[Source material]

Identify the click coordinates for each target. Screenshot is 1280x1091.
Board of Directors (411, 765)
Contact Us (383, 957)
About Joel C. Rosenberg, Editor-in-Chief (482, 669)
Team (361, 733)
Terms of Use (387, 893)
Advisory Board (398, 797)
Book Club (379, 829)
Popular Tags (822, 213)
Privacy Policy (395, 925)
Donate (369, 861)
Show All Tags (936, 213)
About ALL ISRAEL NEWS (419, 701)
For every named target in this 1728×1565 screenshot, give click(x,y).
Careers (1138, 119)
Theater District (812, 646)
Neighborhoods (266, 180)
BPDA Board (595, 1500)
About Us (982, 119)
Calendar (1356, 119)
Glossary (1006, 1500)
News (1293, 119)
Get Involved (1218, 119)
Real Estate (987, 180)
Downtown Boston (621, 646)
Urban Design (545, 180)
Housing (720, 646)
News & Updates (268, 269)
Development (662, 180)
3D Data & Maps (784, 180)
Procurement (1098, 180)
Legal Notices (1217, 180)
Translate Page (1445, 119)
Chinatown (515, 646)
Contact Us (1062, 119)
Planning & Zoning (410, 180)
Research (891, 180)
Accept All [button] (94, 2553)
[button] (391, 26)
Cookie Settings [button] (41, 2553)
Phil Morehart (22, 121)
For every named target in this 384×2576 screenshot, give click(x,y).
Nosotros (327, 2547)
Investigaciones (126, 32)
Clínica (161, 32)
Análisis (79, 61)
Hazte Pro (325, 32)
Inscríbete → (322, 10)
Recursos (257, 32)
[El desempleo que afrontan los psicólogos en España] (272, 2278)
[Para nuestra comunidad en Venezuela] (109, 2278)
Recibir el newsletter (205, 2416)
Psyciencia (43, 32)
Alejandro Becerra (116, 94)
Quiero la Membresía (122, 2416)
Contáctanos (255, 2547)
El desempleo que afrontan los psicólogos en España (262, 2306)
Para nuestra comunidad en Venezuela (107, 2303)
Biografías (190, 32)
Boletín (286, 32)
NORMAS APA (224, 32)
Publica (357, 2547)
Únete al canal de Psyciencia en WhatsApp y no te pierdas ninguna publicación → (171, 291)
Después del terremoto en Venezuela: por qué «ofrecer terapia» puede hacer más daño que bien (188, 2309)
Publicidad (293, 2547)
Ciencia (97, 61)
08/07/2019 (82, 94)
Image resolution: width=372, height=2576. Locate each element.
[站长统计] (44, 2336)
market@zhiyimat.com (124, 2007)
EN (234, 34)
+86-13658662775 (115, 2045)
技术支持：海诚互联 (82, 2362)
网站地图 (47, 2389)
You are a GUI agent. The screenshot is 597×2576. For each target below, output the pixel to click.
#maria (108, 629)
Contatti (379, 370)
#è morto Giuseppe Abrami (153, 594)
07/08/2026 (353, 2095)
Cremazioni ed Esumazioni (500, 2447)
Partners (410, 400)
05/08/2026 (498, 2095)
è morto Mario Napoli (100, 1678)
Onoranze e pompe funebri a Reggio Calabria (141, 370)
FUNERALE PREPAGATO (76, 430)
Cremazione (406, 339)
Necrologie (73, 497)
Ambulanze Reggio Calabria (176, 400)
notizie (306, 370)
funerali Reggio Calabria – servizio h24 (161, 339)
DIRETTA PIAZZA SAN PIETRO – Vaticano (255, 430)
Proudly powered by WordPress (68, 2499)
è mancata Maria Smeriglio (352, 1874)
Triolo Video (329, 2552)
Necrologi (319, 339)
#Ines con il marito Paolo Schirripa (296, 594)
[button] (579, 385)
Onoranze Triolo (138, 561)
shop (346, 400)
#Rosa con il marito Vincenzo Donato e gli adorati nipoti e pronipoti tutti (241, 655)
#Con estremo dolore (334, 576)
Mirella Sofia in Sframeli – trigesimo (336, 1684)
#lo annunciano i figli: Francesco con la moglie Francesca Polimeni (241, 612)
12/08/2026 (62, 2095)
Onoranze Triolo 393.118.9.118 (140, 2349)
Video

[/Source material]

When you reach the line with "Image resolution: width=372, height=2576." in the records above, start writing out lines exactly, and stop once the line with "Necrologi (319, 339)" has been written; include nothing else.

Image resolution: width=372, height=2576. Locate each element.
[站长统计] (44, 2336)
market@zhiyimat.com (124, 2007)
EN (234, 34)
+86-13658662775 (115, 2045)
技术支持：海诚互联 (82, 2362)
网站地图 (47, 2389)
You are a GUI agent. The screenshot is 597×2576. For each target below, output the pixel to click.
#maria (108, 629)
Contatti (379, 370)
#è morto Giuseppe Abrami (153, 594)
07/08/2026 (353, 2095)
Cremazioni ed Esumazioni (500, 2447)
Partners (410, 400)
05/08/2026 (498, 2095)
è morto Mario Napoli (100, 1678)
Onoranze e pompe funebri a Reggio Calabria (141, 370)
FUNERALE PREPAGATO (76, 430)
Cremazione (406, 339)
Necrologie (73, 497)
Ambulanze Reggio Calabria (176, 400)
notizie (306, 370)
funerali Reggio Calabria – servizio h24 (161, 339)
DIRETTA PIAZZA SAN PIETRO – Vaticano (255, 430)
Proudly powered by WordPress (68, 2499)
è mancata Maria Smeriglio (352, 1874)
Triolo Video (329, 2552)
Necrologi (319, 339)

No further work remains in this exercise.